Author's introduction by Lance Parkin
Bex and I were also reacting against the TV Movie. I love the McGann movie. Bex was far less impressed. Both of us agreed it was a pretty poor ‘pilot’, in the sense that it didn’t really get across the essence of Doctor Who. But I saw some great ideas in there – and I loved the visuals, the sense of scale, Doctor Who in the style of Coppola’s Dracula.
What it was missing could be summed up in one word: monsters. The threat was too abstract, the scale of the final confrontation – two people shouting at each other in one of the bigger TARDIS cupboards – was just not grand enough. This book was going to end in a pitched battle– man versus an army of monsters. And the Doctor would get to demonstrate steel – in the TV Movie, the Doctor’s a passive figure, someone who’s tied up, follows Grace around. You see the velvet glove, and it’s a lovely glove, but there’s no steel inside it.
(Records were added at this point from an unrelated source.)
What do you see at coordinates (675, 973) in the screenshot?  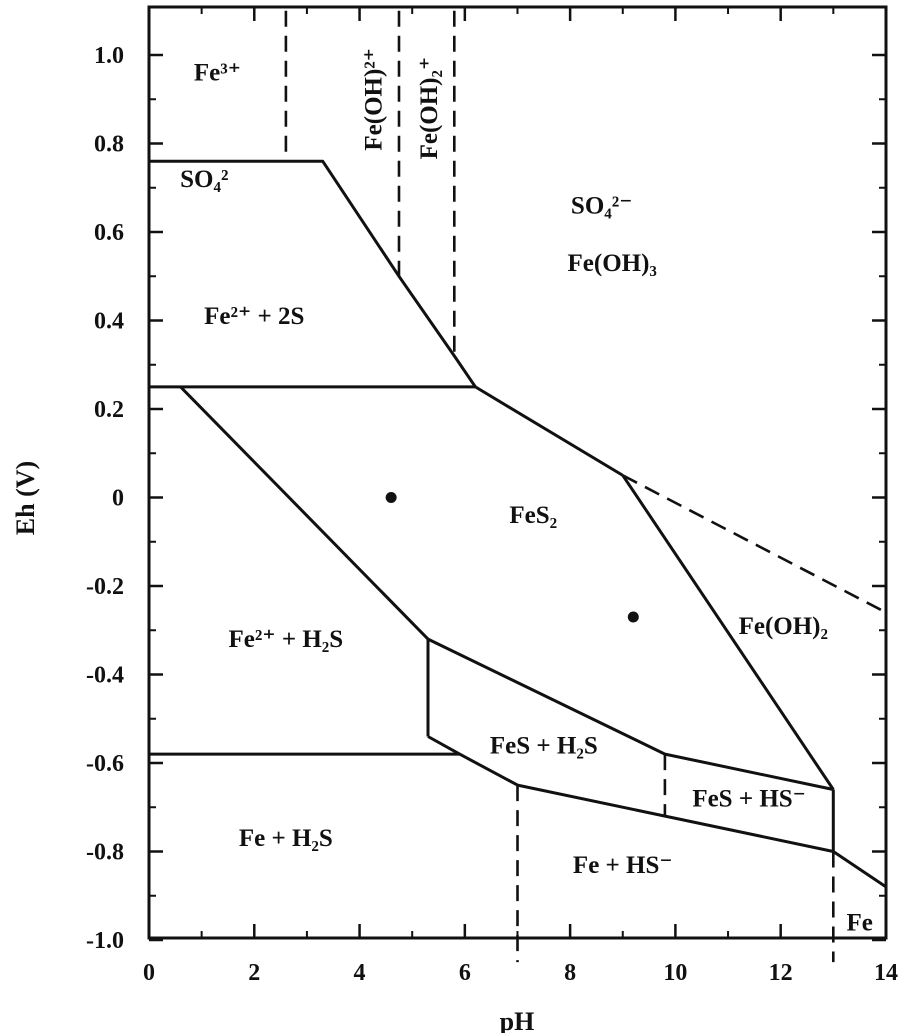 I see `x-tick-label-5: 10` at bounding box center [675, 973].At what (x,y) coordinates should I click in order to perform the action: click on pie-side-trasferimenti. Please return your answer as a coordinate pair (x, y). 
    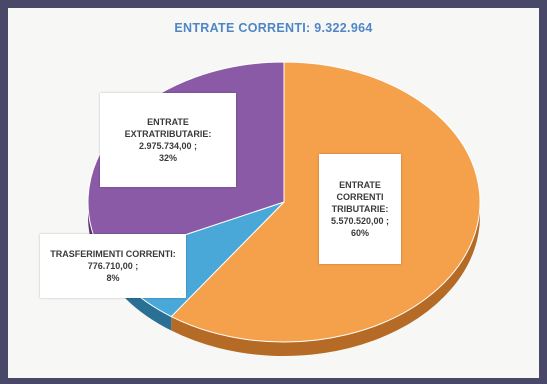
    Looking at the image, I should click on (139, 296).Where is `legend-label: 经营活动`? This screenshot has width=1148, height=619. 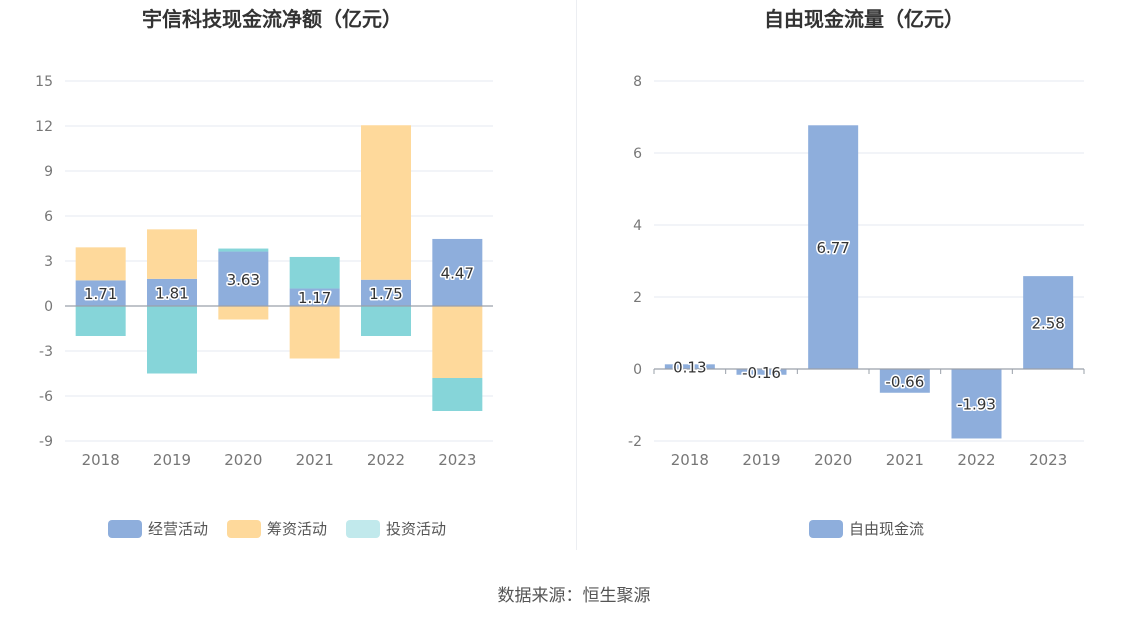
legend-label: 经营活动 is located at coordinates (178, 529).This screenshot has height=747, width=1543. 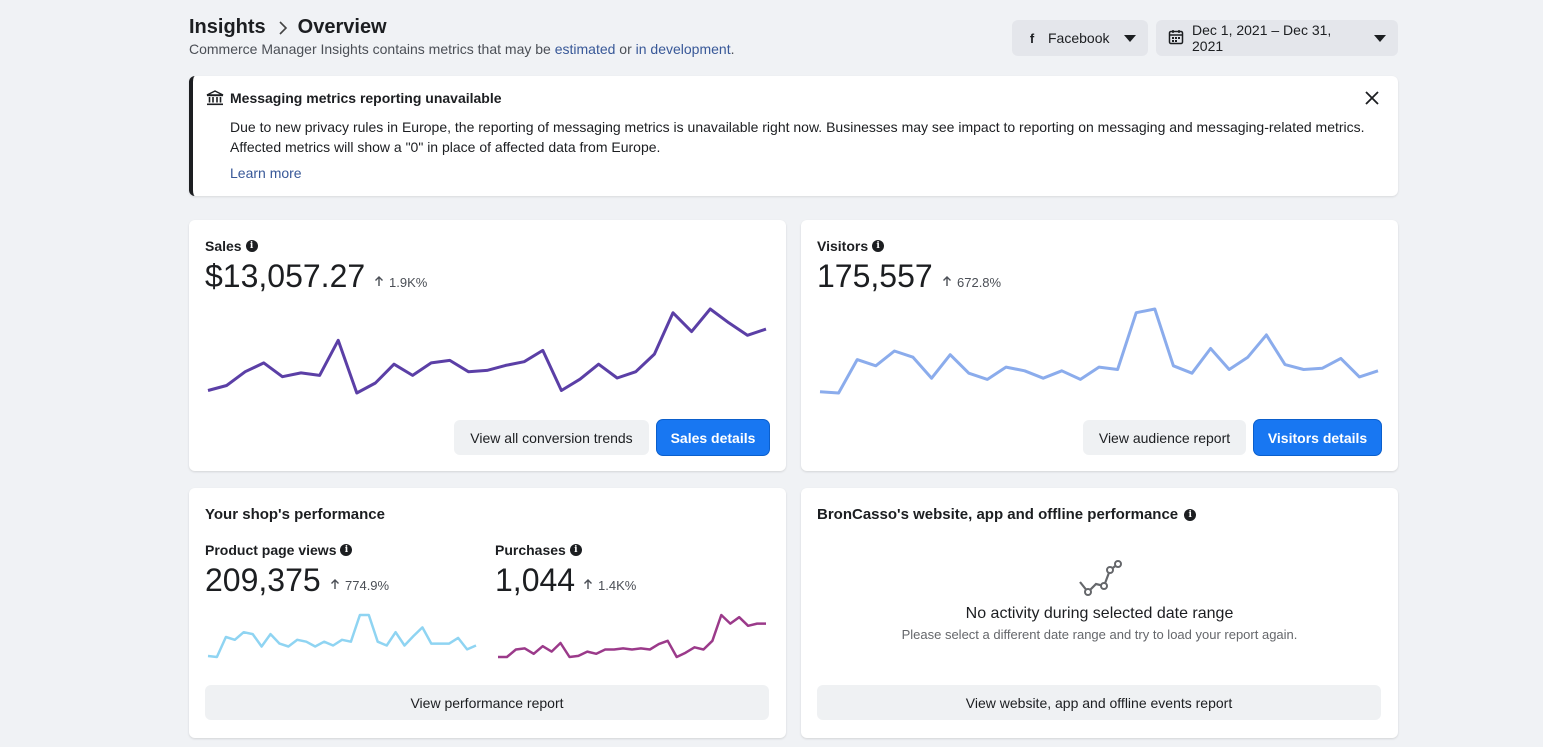 What do you see at coordinates (713, 438) in the screenshot?
I see `sales-details-button: Sales details` at bounding box center [713, 438].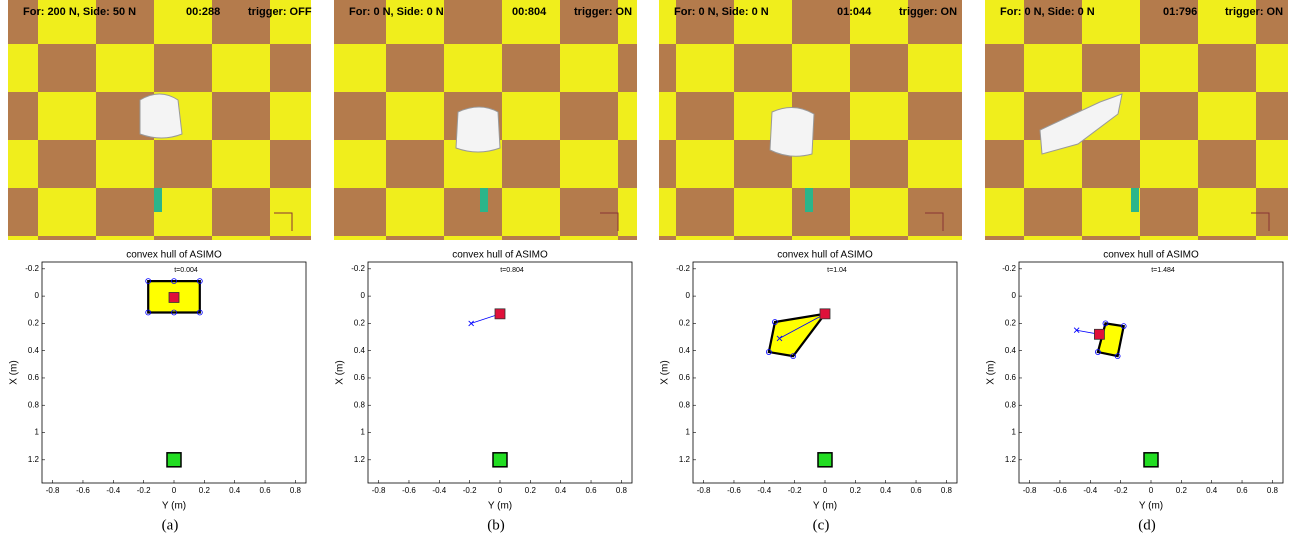 The image size is (1291, 542). Describe the element at coordinates (1030, 490) in the screenshot. I see `x-tick-label: -0.8` at that location.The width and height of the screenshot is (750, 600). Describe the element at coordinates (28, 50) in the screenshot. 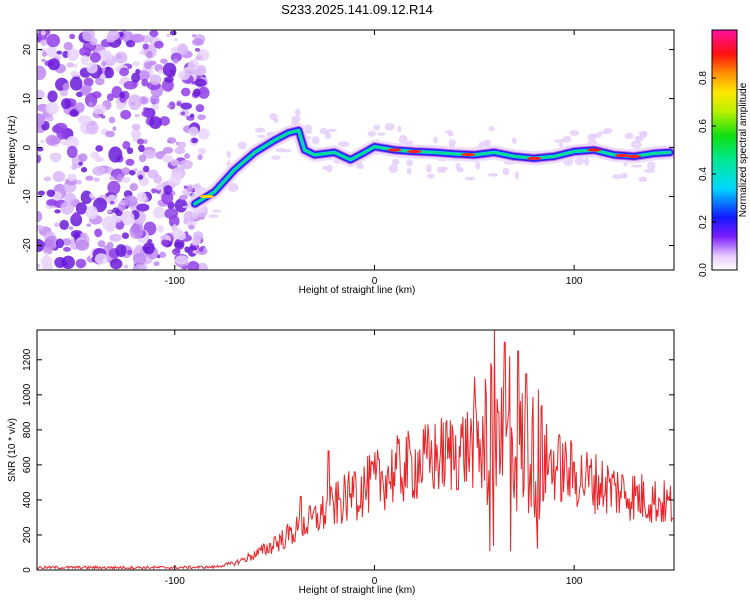

I see `y-tick-label: 20` at that location.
Bex and I had a phone conversation where we agreed that the TV Movie should have been that typical Doctor Who plot: monsters invading contemporary London, using subtle ways at first, then an all out invasion. Then it struck me... in sixty previous New Adventures, that had never happened. Alien invasions, contemporary stories... but never the two together.
Bex didn’t believe it – "No Future... that was set in the seventies", "Damaged Goods... no, wait, that was the eighties". We’d been banging on about how the TV Movie should have done something that the books had never done. And we agreed there and then that was going to be our story.